-- Dataset records --
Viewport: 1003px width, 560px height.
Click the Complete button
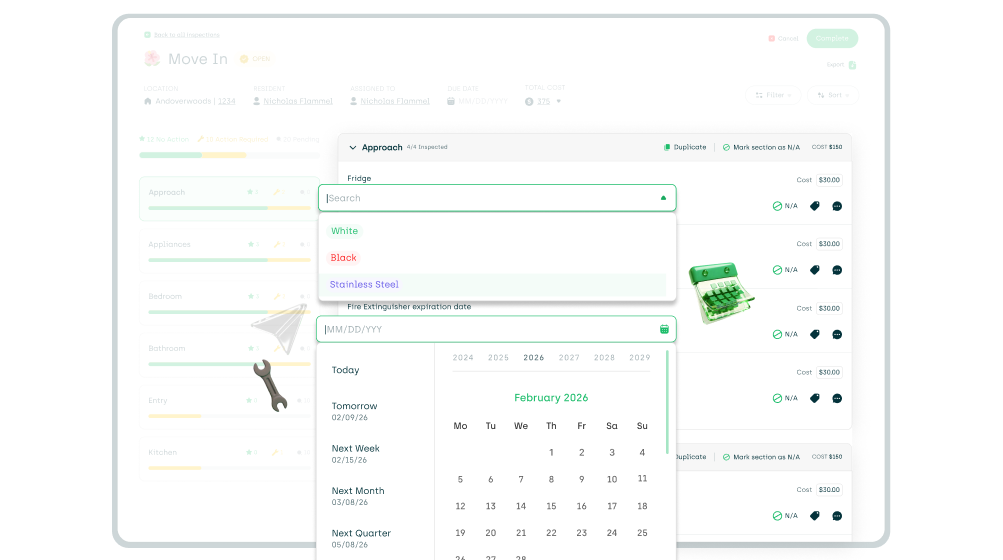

--

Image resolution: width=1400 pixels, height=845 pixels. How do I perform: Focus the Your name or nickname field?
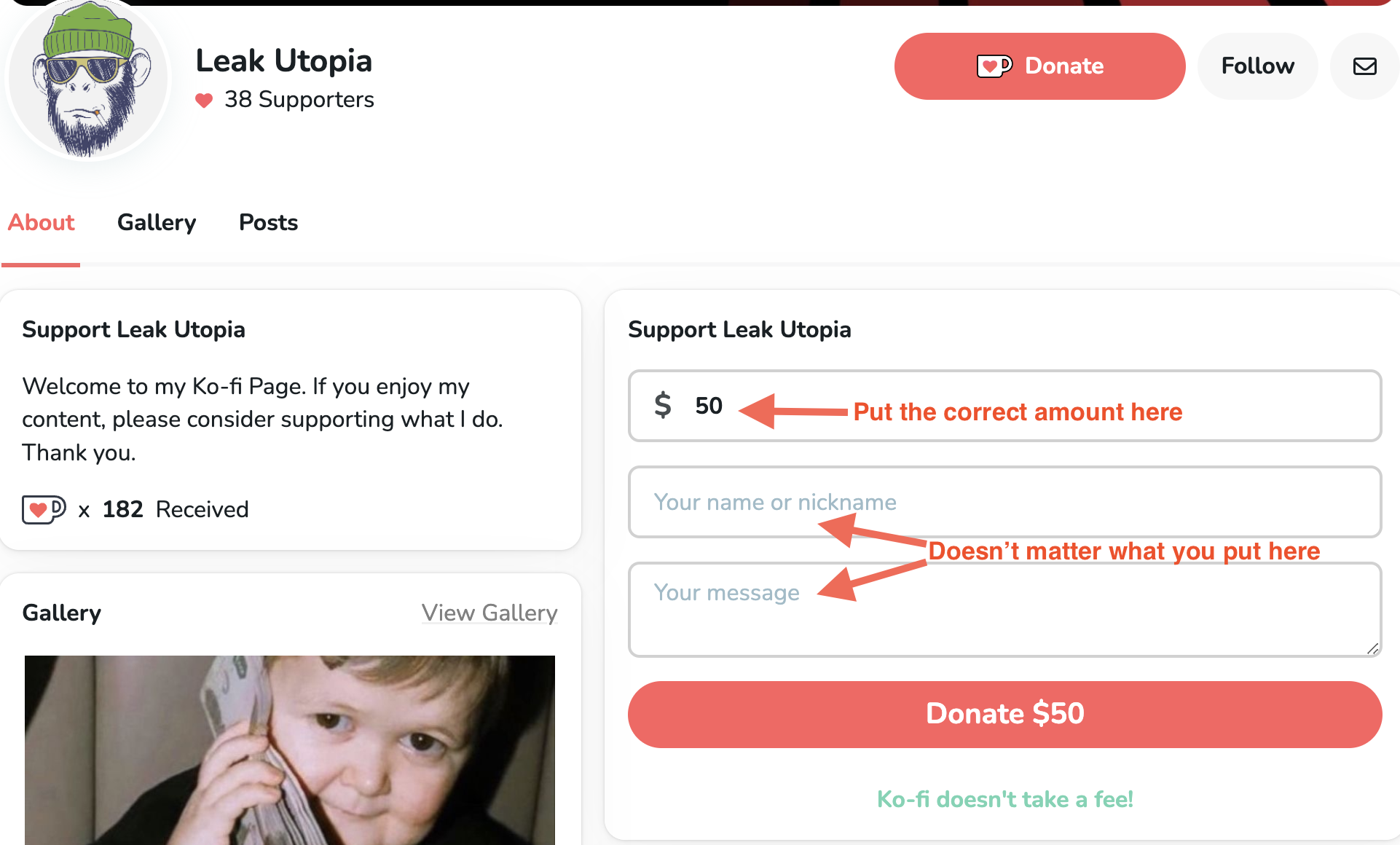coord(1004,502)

...

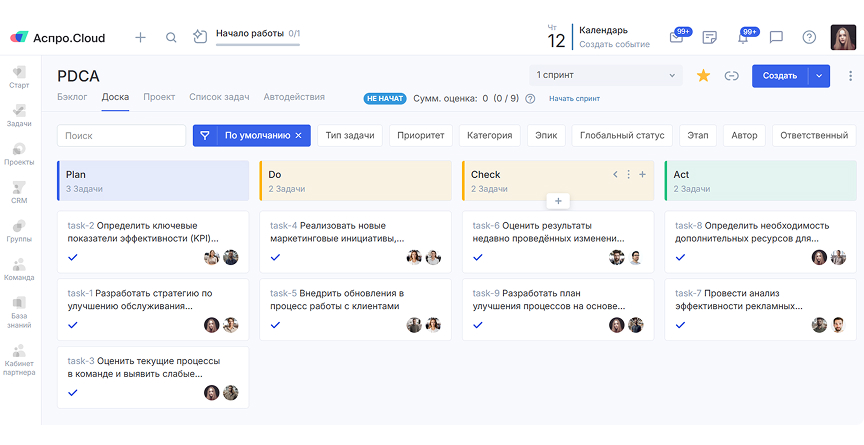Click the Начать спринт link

-- Given exercise --
Rewrite the listing's lines starting at the one containing "Viewport: 1003px width, 560px height." and ending at the one containing "Click the Complete button", replacing "Complete" with "Submit" and leaving everything else unchanged.

-- Exercise result --
Viewport: 1003px width, 560px height.
Click the Submit button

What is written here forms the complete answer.